• _The problem_:
Transcribe the passage of the vaccine policy lecture article between "Attwell explored the" and "law in 2015.", inclusive.

• _Study text_:

========

Lecture Explores How, For Vaccine Hesitant, Policies May Make Politics

Katie Attwell pointing at a screen
Associate Professor Katie Attwell of the University of Western Australia discussed how California’s vaccine laws have shaped the politics of vaccination in the state in a lecture co-hosted by the Solomon Center.

The Yale Institution for Social and Policy Studies, the Yale Institute for Global Health, the Solomon Center for Health Law and Policy hosted a leading public policy scholar on April 25 for a lecture exploring the relationship between vaccine policies and the politics leading to the transformation of those policies. Katie Attwell, Associate Professor of Political Science and Public Policy at the University of Western Australia, delivered the lecture, titled “Policy Makes Politics: Policy Feedback and Social Identity In California’s Vaccination Policy Changes 2012-2019.” 

Attwell explored the role of social beliefs and identity on policy change over time. Beginning with the 1960s, Attwell explained, California instituted a personal belief exemption, which allowed — and, she said, even facilitated — vaccine non-compliance. This policy sparked a rise in vaccine non-compliance, which prompted a highly effective group of pro-vaccine activists to advocate for exemption’s removal. The group eventually succeeded. In 2015, California abolished the personal belief exemption for vaccinations, retaining only a medical exemption. This change resulted in more vaccinations, but only among groups whose barrier to vaccination was convenience, Attwell said. The remaining vaccine hesitant or non-conforming parents found ways to obtain a medical exemption. 

Katie Attwell
Attwell discussed what happened after California changed its vaccine law in 2015.

Attwell explained that the 2015 change in law created a positive feedback loop, fortifying attitudes on non-vaccination as a way of living — that the change enshrined vaccination non-compliance as an identity and right for which to fight. In its own activism, this group of vaccine non-compliers co-opted rhetoric and values of other concurrent movements, she noted.

Observers often cite external factors like the 2015 Disneyland measles outbreak for the rise in vaccine hesitancy among California parents and the subsequent removal of the personal belief exemption. The rise in vaccine hesitancy among American public on the whole is also cited for California’s increase in vaccine hesitancy. Attwell, however, posited that California’s vaccination policies themselves have significantly contributed to the rise in vaccine hesitancy in the state.

Attwell pointed to other countries — Italy, France, and even her home country, Australia — for ideas on how to possibly strengthen vaccine adherence and regulation. These ideas include considering how vaccines are most frequently administered finding ways to increase adherence policies at those points, along with effective mandate policies.

========

• _Data below_:
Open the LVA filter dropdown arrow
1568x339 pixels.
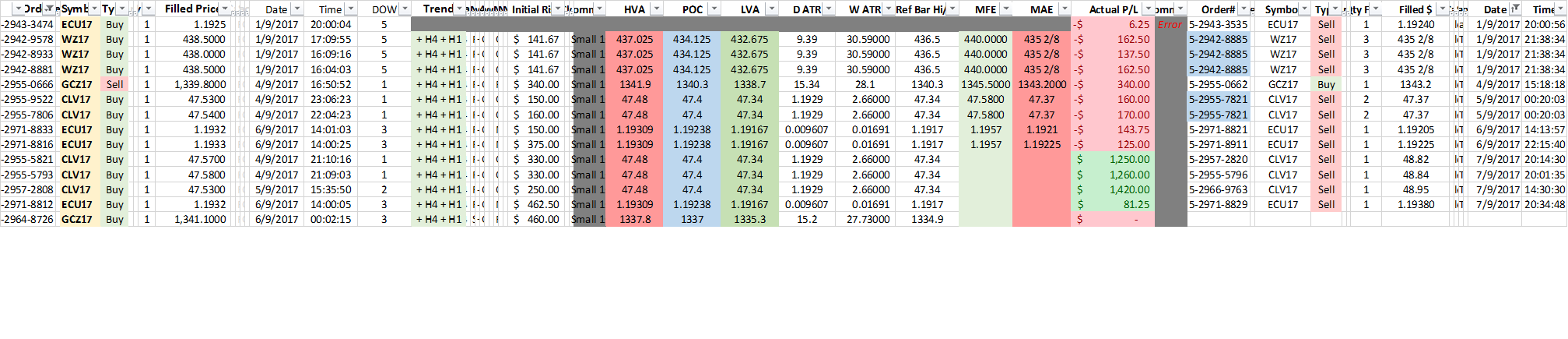(x=771, y=9)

========

• _Answer for this exercise_:
Attwell explored the role of social beliefs and identity on policy change over time. Beginning with the 1960s, Attwell explained, California instituted a personal belief exemption, which allowed — and, she said, even facilitated — vaccine non-compliance. This policy sparked a rise in vaccine non-compliance, which prompted a highly effective group of pro-vaccine activists to advocate for exemption’s removal. The group eventually succeeded. In 2015, California abolished the personal belief exemption for vaccinations, retaining only a medical exemption. This change resulted in more vaccinations, but only among groups whose barrier to vaccination was convenience, Attwell said. The remaining vaccine hesitant or non-conforming parents found ways to obtain a medical exemption. 

Katie Attwell
Attwell discussed what happened after California changed its vaccine law in 2015.